38
参ったな、と内心で思っていると、金ぴかの箱馬車の中からひとりの男の人が降りてきた。
(男……の人だよね?)
背格好は確かに男の人っぽい。だから反射的に男だと思ったけれど、見れば見るほど現れたその人は性別不明の外見をしていた。
「こら、アデル。助けて頂いたのだから、きちんとお礼をしないと駄目だろう」
そう言って、馬車から降りてきた性別不明のその人は甲冑姿の人の頭を軽く小突いた。
中から「いてっ」と言う少年っぽい声が聞こえたのと同時に、性別不明のその人───金髪碧眼の優男風美青年さんがこちらに向かって微笑みかけてきた。

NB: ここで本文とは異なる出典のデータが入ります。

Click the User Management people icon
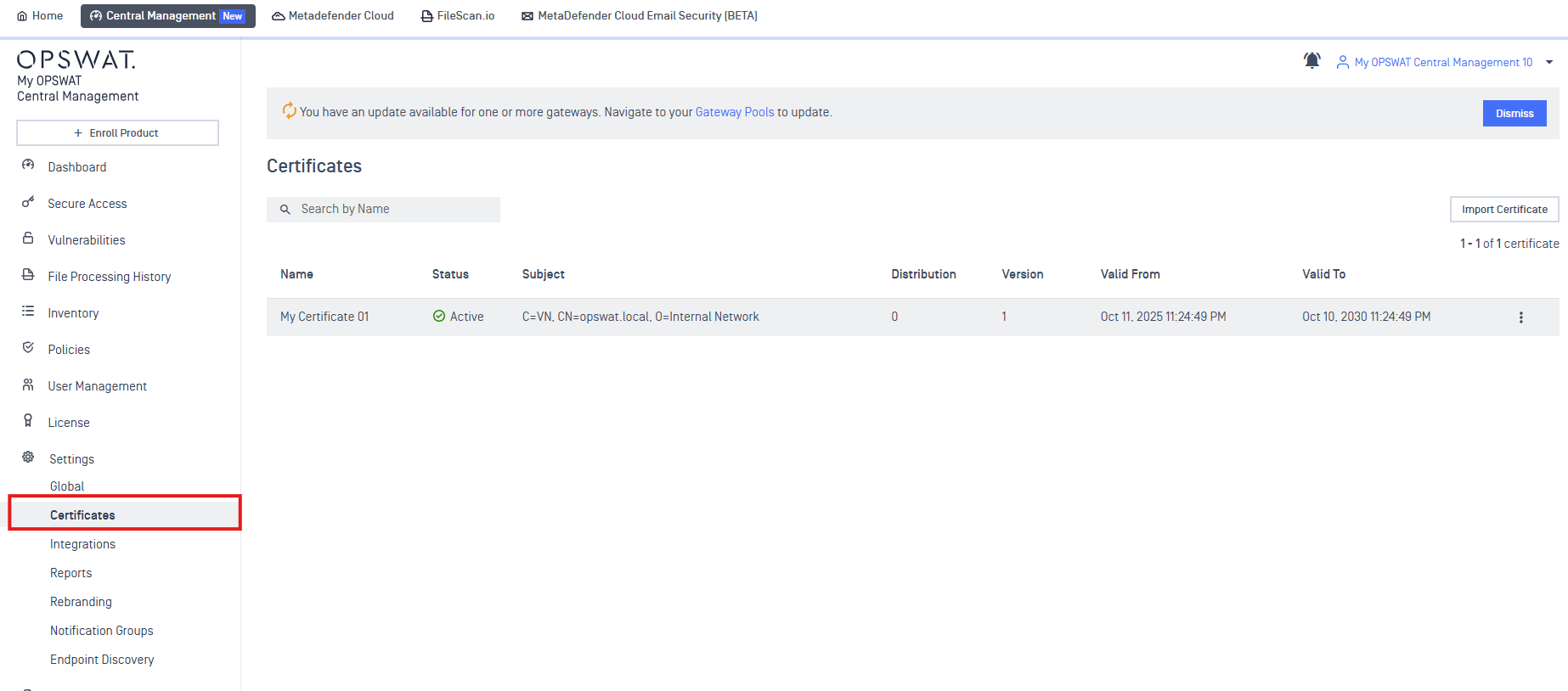The image size is (1568, 691). [28, 385]

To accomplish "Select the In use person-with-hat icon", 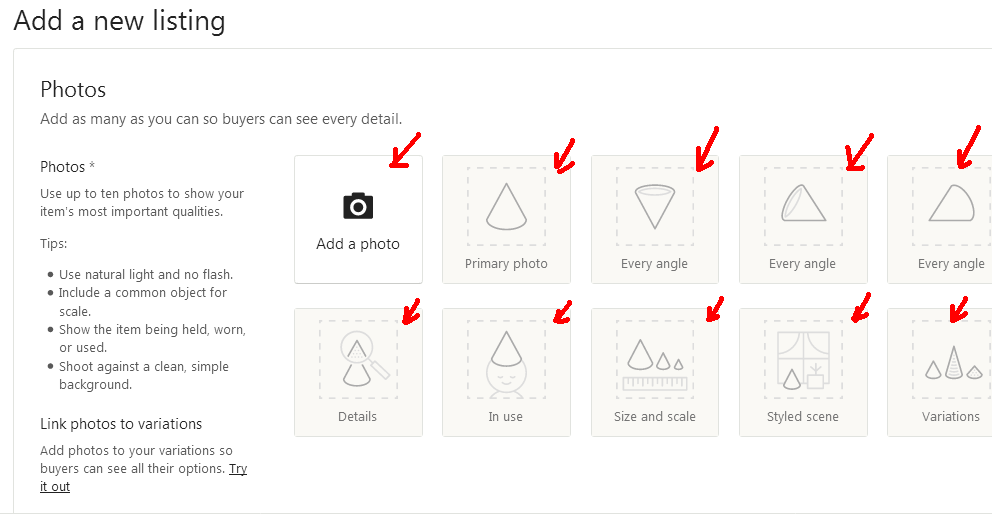I will click(505, 364).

「危ないところを助けて頂き、ありがとうございました。部下二人が不甲斐ないばかりにお手を煩わせたようで申し訳ない」
「い、いえ……こちらこそ、出過ぎた真似だったようで…」
咄嗟にそう口走ってしまったのは、うっかりオートにしたままだった鑑定で、目の前の金髪碧眼を見てしまったせいである。
(あ、やっぱり男の人だった)
と思うのと同時に、そのレベルに愕然とする。
(59……って、この人、凄くない?)
こんな高レベルの人が乗っていたのなら、助けなんて不要だったろう。
そう思ってしまった。だからつい、前述のような言葉が出てしまったのだ。
だがミツキのそんな不用意な発言を、目の前の麗しい人は聞き逃さなかった。
「いえ、そんなことはありません。……どうしてそのように思うのです?」
にこりと微笑まれ、ミツキはうっ、と言葉に詰まる。まさか鑑定スキルであなたのレベルを見たからです、とは言えるはずもない。
なので咄嗟に甲冑姿の人の方へと水を向ける。よく見ればこの人もレベルは10を越えていた。いくら人数が多かったとはいえ、落ち着いて対処すればあのくらいの敵は余裕で倒せたはずである。

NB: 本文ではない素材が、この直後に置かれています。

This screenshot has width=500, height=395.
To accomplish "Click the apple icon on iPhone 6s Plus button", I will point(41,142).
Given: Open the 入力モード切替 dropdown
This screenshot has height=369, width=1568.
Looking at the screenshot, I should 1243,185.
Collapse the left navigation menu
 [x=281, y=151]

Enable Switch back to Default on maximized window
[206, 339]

「わっ、私がいなくても、戦力は充分あるようにお見受けしましたのでっ」
「……そうですか?」
「ええ、こちらの方の剣捌きも見事でしたし、だから余計なお世話だったかな、と…」
心なしか声が尻すぼみになってしまう。うう、なんだか妙な迫力がある人だなぁ…。
ミツキは金髪碧眼から目をそらしつつ、甲冑姿の人の方へと向き直る。出来れば間に入ってもらいたい、その一心でじっと見つめてみる。
すると何故だか急にたじろがれた。距離を取るようにちょっと後ずさりされ、ミツキは少しばかりショックを受ける。
(これって……もしかして本気で怖がられてる…?)
この反応は正直傷つく。先ほどの声音から察するに、中身はまだ幼い少年なのかもしれないが、それにしたってこのリアクション。まるで化け物を前にしているかのようである。
(……化け物、かぁ)
そういえば、先ほど逃げて行った盗賊にも言われたっけ、とミツキは思う。
確かに物理攻撃力がカンストしている女なんて、化け物以外の何物でもないかもしれない。
(やば、ちょっと落ち込んできたかも)
気落ちしつつも、だが今はそんな状況ではない。ミツキはあらためて金髪碧眼の方へと顔を向けると、「ひとつお尋ねしたいことがあるのですが」と声をかけた。
「なんでしょう」
「カーティスへ行くには、この道を進めばよいのでしょうか」
「カーティスですか?……そうですね、この道なりに真っすぐ行けば、いずれは辿り着けるとは思いますが…」
「そうですか、ありがとうございます」
聞きたいことは聞けた。ミツキはそこで頭を下げると、もうこれ以上の関りは不要とばかりに踵を返す。
「行こう、ヴェルナー」
そう言って、少し離れたところに待機していたヴェルナーの頭を撫でる。今の戦闘でヴェルナーのレベルも上がったようだし、馬車がいなくなったらあらためて戦利品の確認でもしよう。
そう思っていると、背後にふと人影を感じた。
「あの、まだ何か…」
振り返れば、そこには金髪碧眼の男が立っていた。まだ何か用があるのだろうか、とミツキが不思議そうな顔を向けると、男はじっと、ミツキとミツキの傍にいるヴェルナーを無言のまま見つめていた。